(Collected data entries)
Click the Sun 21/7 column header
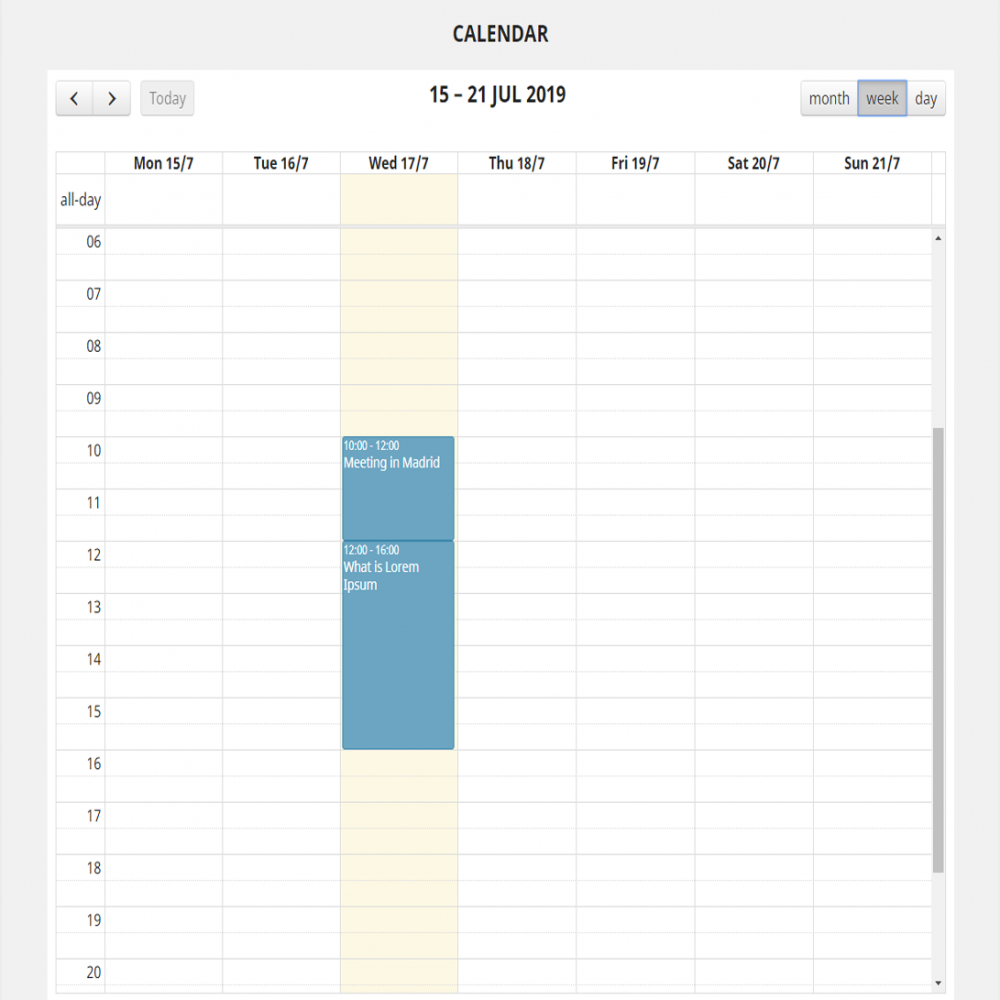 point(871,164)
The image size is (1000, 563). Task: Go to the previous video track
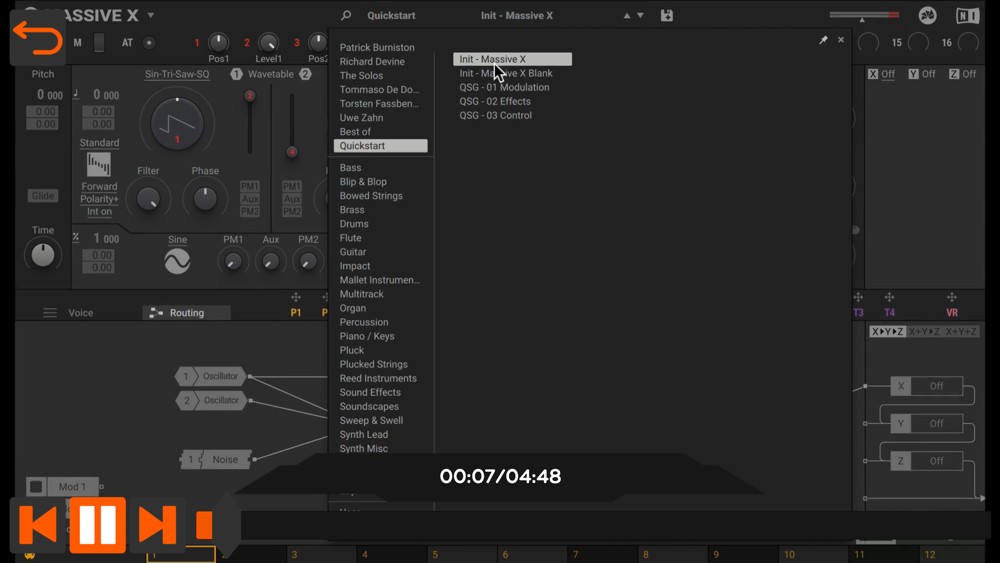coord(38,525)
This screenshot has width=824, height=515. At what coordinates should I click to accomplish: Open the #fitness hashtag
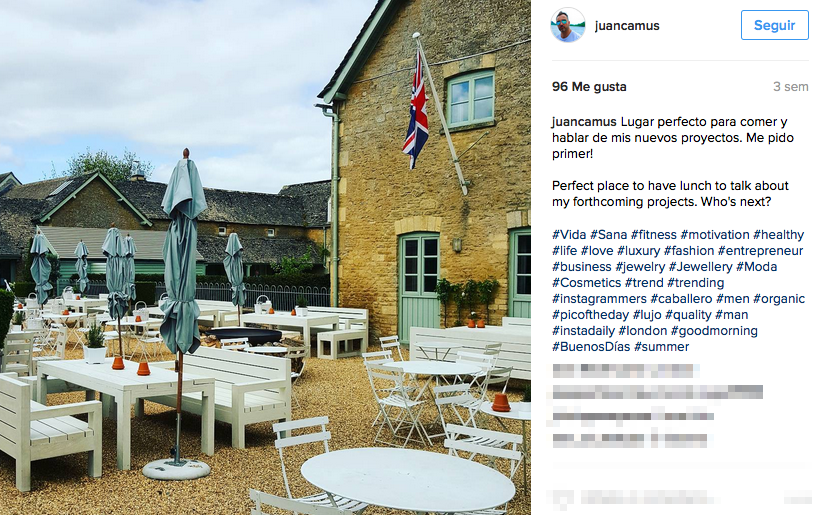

**REQUIREMENT**
An exact copy of all entries is needed, with no pictures in it.

**RESULT OF THIS EXERCISE**
Click the Sun 21/7 column header
 point(871,164)
The image size is (1000, 563). Task: Go to the previous video track
coord(38,525)
This screenshot has width=824, height=515. At what coordinates should I click to accomplish: Open the #fitness hashtag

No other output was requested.